YOUR GOAL: Output, word for word, every line from the line with "Instruction: Decrease the" through the final line of the data below.

THE DATA:
■ ■ ■ ■ ■

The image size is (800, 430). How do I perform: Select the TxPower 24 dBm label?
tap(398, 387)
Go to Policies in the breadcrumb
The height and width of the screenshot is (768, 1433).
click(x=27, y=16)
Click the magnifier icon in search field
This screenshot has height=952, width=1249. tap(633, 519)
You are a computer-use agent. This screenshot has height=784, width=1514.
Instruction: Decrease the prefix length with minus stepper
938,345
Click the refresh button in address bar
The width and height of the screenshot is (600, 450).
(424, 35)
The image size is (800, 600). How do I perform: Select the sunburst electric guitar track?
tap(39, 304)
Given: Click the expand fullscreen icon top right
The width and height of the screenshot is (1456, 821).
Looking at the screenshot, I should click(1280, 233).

■ ■ ■ ■ ■

EXERCISE RESULT:
Instruction: Decrease the prefix length with minus stepper
938,345
Click the refresh button in address bar
The width and height of the screenshot is (600, 450).
(424, 35)
The image size is (800, 600). How do I perform: Select the sunburst electric guitar track?
tap(39, 304)
Given: Click the expand fullscreen icon top right
The width and height of the screenshot is (1456, 821).
Looking at the screenshot, I should click(1280, 233).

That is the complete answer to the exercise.